A network mapping function can be defined based on the intra-class concentration and/or the inter-class separation of the DNN. The network mapping function (and associated predicted label distribution geometry properties) can provide insight into the mapping structure traits of the DNN, which can increase the interpretability of the DNN. For example, a ratio between the intra-class concentration (e.g. I(X; Ŷ|Y)) and the inter-class separation can be defined as the normalized conditional mutual information (NCMI) between the set of input values/samples X and the predicted labels Ŷ for the associated true label Y.

The present disclosure provides systems and methods for training a deep neural network to optimize a network mapping function in addition to an error function. This can result in a trained deep neural network that provides high levels of accuracy and can also improve the robustness and interpretability of the trained DNN.

In the systems and methods described herein, the standard deep learning (DL) framework can be modified to minimize an error function (e.g. the error rate or the standard cross entropy function) while also accounting for a network mapping function. For instance, the deep learning framework can be modified to optimize the error function subject to a network mapping function constraint (which may be referred to as CMI constrained deep learning or CMIC-DL). That is, a deep neural network can be trained using a learning process that optimizes both the error rate function as well as a network mapping function of the deep neural network.

The constrained learning process can be reframed into an alternating learning process in which the deep neural network model is trained using an iterative optimization process that alternates between optimizing the error function and optimizing the network mapping function. This can simplify the computational process of optimizing the deep neural network for both the error function and the network mapping function.

Referring now to FIG. 1, shown therein is a block diagram illustrating an example model training system 100. In the example illustrated, system 100 includes a plurality of training computing devices 105a-105n. One or more computing devices 105 can be configured to perform a method of training a deep learning model, such as the example methods 200 and 230 described in further detail herein below.

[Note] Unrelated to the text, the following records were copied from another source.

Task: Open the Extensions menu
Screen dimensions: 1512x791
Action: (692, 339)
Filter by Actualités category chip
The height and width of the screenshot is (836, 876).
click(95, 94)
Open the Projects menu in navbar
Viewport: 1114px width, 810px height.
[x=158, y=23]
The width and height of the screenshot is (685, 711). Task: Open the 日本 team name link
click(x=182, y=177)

Each computing devices 105 can be implemented using one or more processors such as general purpose microprocessors. The processor(s) control the operation of the computing device 105 and in general can be any suitable processor such as a CPU, GPU, microprocessor, controller, digital signal processor, field programmable gate array, application specific integrated circuit, microcontroller, or other suitable computer processor that can provide sufficient processing power processor depending on the desired configuration, purposes and requirements of the system 100.

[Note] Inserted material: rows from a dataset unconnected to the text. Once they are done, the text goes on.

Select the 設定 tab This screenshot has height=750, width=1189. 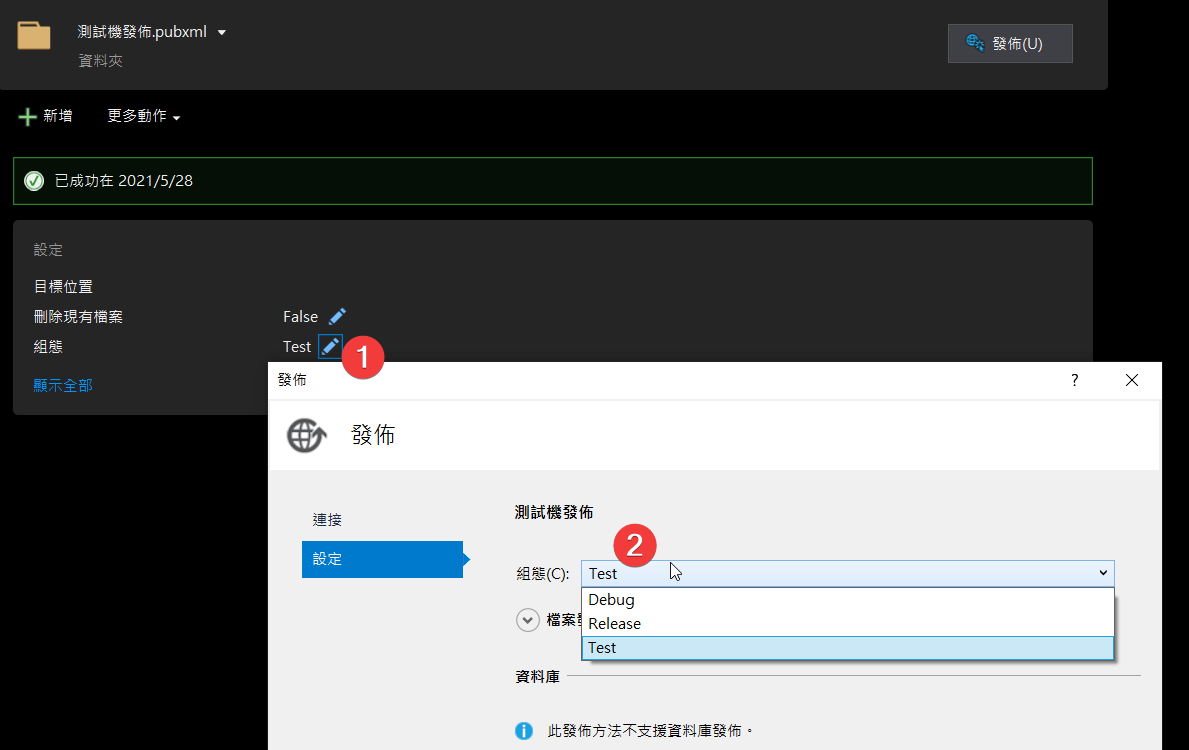coord(382,559)
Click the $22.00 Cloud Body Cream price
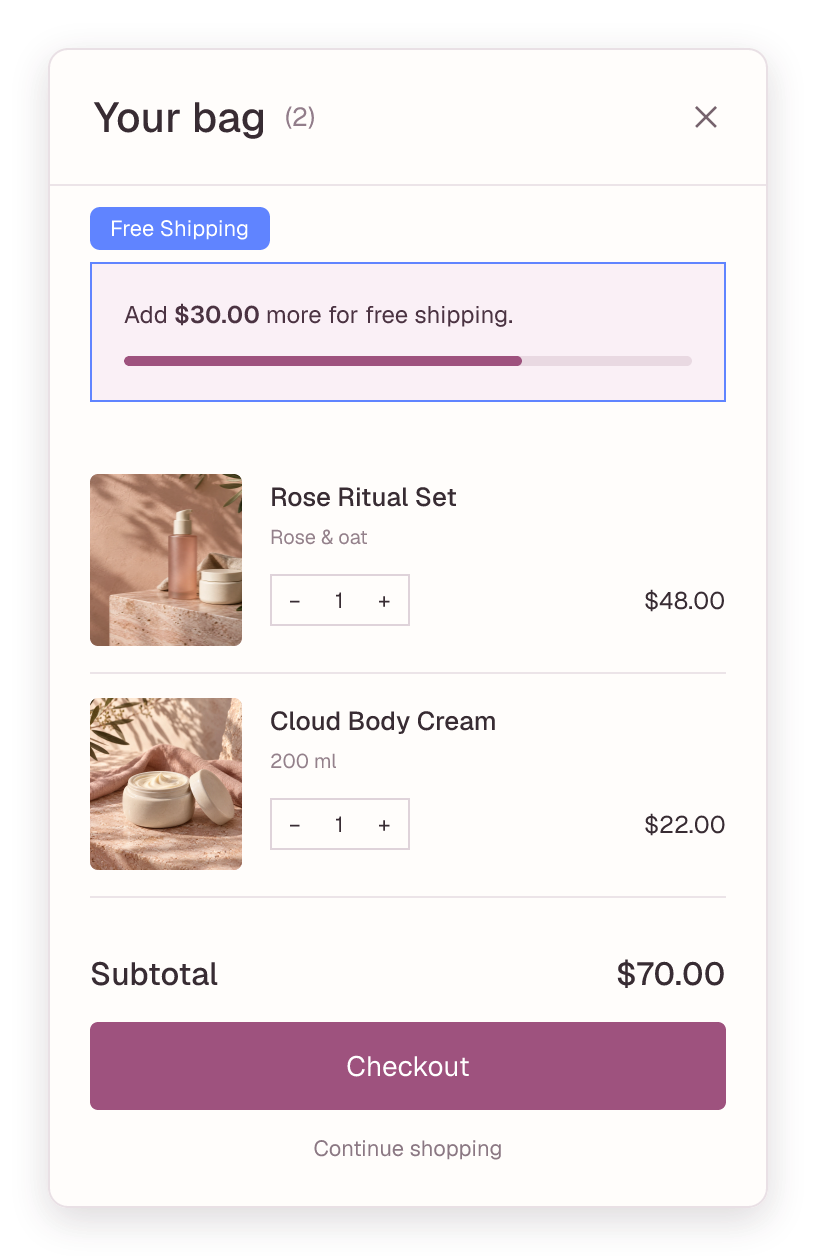Screen dimensions: 816x1256 click(x=685, y=825)
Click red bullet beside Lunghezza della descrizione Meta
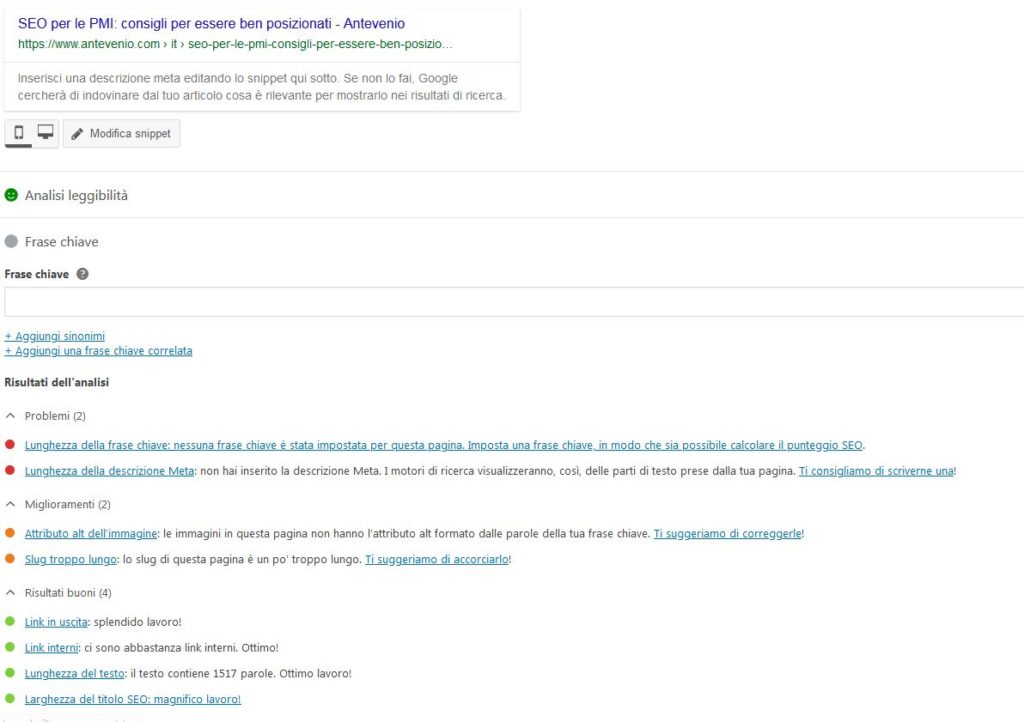 point(10,470)
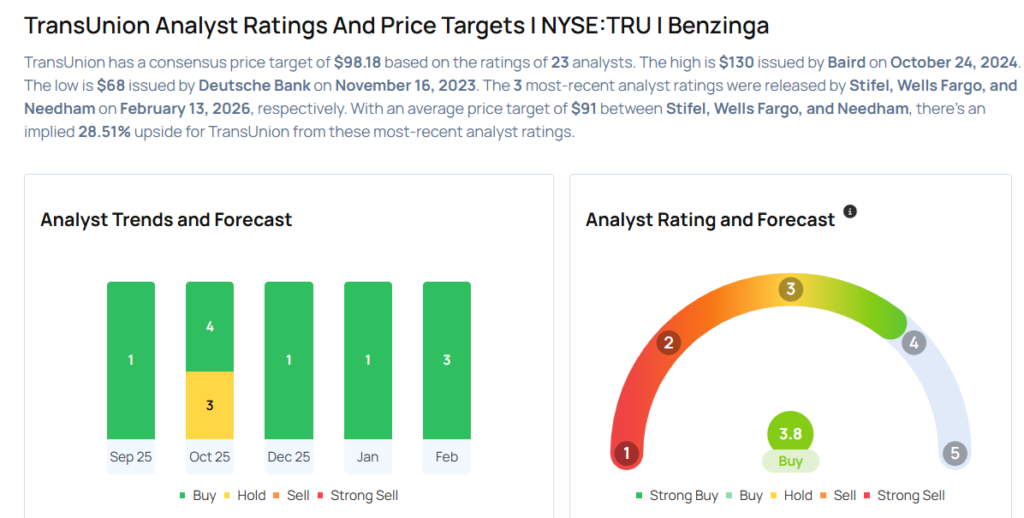Screen dimensions: 1024x518
Task: Click gauge marker number 5
Action: pyautogui.click(x=954, y=454)
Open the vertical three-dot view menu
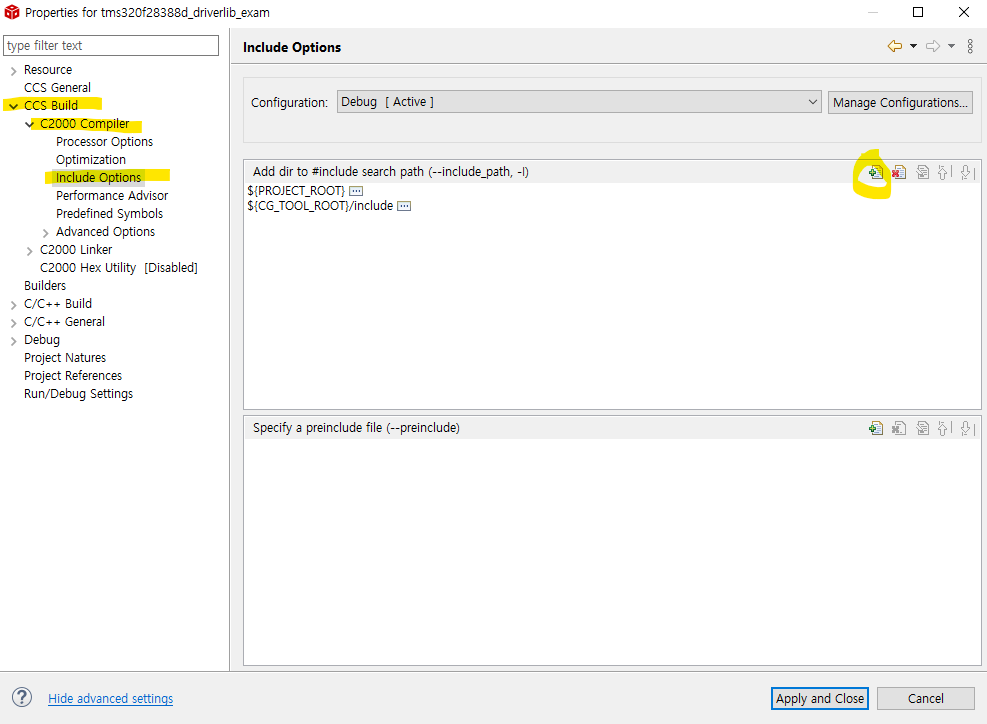The height and width of the screenshot is (724, 987). pyautogui.click(x=968, y=46)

Computing device 105 can include the processor(s), a power supply, memory, and a communication module operatively coupled to the processor.

The memory unit can include both transient and persistent data storage elements, such as RAM, ROM, one or more hard drives, one or more flash drives or some other suitable data storage elements such as disk drives, etc.

As shown in FIG. 1, the computing devices 105 can be connected to one another through a network 110. The network 110 can communicatively couple the computing devices 105 to one another, e.g. using a wired or wireless communication protocol (e.g., Bluetooth, Bluetooth Low-Energy, WiFi, ANT+IEEE 802.11, etc.). The computing devices 105 can also be communicatively coupled over, for example, a wide area network such as the Internet.

Alternatively or in addition, the computing devices 105 can be coupled directly to one another, e.g. using a wired connection such as Universal Serial Bus (USB) or other port.

The computing devices 105 can be configured to communicate with one another to transmit data relating to training and/or storing a deep learning model. For example, the computing devices 105 may be configured to train a deep learning model individually or in parallel. Accordingly, the computing devices 105 can be configured to transmit various types of data (e.g. weight data, activation data, gradient data, predicted label distribution data) therebetween during the process of training and/or storing a deep learning model.

The trained neural network model may be stored in non-transitory memory accessible to one or more of the computing devices 105. The particular parameters (e.g. hyper-parameter values) and training (e.g. mini-batches, training epochs etc.) of the deep neural network model can vary depending on the architecture of the model and/or the particular application for which the deep learning model is being trained.

Optionally, system 100 can include a database 115. The database 115 can include suitable data storage elements for persistent data storage. The database 115 can store various different types of data that may be usable by the computing devices 105, such as parameters of a deep neural network model, trained model weights, training datasets, predicted label distributions, and so forth. Although database 115 is shown separately from the computing devices 105, it should be understood that database 115 may be co-located with, and/or integrated with, one or more of the computing devices 105.

A deep neural network model can be represented by its neural architecture having a plurality of layers including a plurality of intermediate layers arranged between an input layer and an output layer. The layers can be connected using layer connection weights (also referred to as weight parameters), the number of which can be in billions. These layer connection weights can be initialized, updated, and optimized through a learning process applied to the deep neural network.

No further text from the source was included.